You are viewing a plain text version of this content. The canonical link for it is here.
Posted to dev@hive.apache.org by "Zheng Shao (JIRA)" <ji...@apache.org> on 2009/08/04 08:57:14 UTC

[jira] Created: (HIVE-720) Improve ByteStream by removing all synchronized method calls

Improve ByteStream by removing all synchronized method calls
------------------------------------------------------------

                 Key: HIVE-720
                 URL: https://issues.apache.org/jira/browse/HIVE-720
             Project: Hadoop Hive
          Issue Type: Improvement
            Reporter: Zheng Shao


org.apache.hadoop.hive.serde2.ByteStream has 2 inner classes: Input and Output, which inherits from ByteArrayInputStream and ByteArrayOutputStream.
Both these classes have a lot of sychronized methods, which make them really slow.

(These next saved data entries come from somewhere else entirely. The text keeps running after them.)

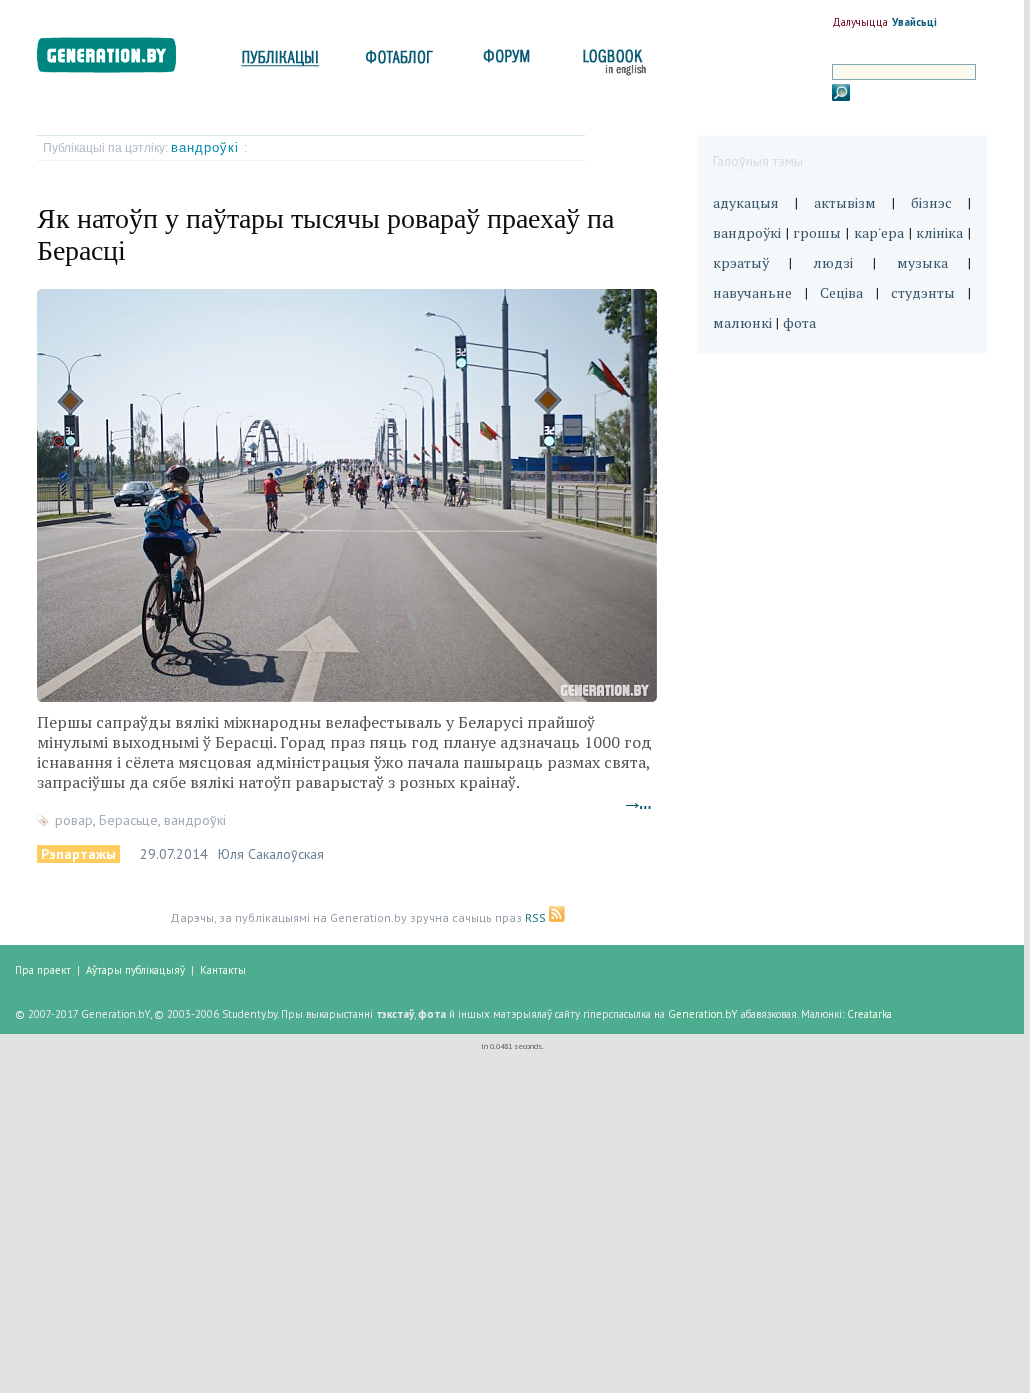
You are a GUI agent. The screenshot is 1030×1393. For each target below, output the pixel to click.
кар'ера (879, 232)
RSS (537, 917)
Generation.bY (703, 1014)
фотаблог (400, 62)
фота (799, 322)
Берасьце (128, 820)
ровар (74, 820)
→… (639, 803)
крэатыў (741, 262)
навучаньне (752, 292)
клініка (939, 232)
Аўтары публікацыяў (135, 970)
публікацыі (280, 62)
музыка (922, 262)
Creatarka (869, 1014)
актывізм (845, 202)
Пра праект (43, 970)
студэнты (923, 292)
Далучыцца (860, 22)
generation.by (117, 59)
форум (505, 62)
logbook (610, 62)
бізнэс (931, 202)
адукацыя (746, 202)
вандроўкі (207, 147)
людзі (833, 262)
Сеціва (841, 292)
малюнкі (742, 322)
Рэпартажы (78, 854)
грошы (817, 232)
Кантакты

We should let ByteStream.Input and ByteStream.Output directly inherit InputStream and OutputStream so we don't need to call synchronized methods at all. This will help LazySimpleSerDe, ColumnarSerDe as well as LazyBinarySerDe.


-- 
This message is automatically generated by JIRA.
-
You can reply to this email to add a comment to the issue online.


[jira] Commented: (HIVE-720) Improve ByteStream by removing all synchronized method calls

Posted by "Zheng Shao (JIRA)" <ji...@apache.org>.
    [ https://issues.apache.org/jira/browse/HIVE-720?page=com.atlassian.jira.plugin.system.issuetabpanels:comment-tabpanel&focusedCommentId=12739129#action_12739129 ] 

Zheng Shao commented on HIVE-720:
---------------------------------

Overall it looks good. Some nitpicks about class names:
1: ByteArrayInputBuffer -> NonSyncByteArrayInputStream, ByteArrayOutputBuffer -> NonSyncByteArrayOutputStream.
2. HiveDataInputBuffer -> NonSyncDataInputBuffer, HiveDataOutputBuffer -> NonSyncDataOutputBuffer

Also can we put the new classes into common/io instead of common?

Also, what is the reason that HiveDataInputBuffer inherits FilterInputStream, while HiveDataOutputBuffer inherits DataOutputStream?
We might have discussed it before but I cannot remember. Can you put some comments into the code?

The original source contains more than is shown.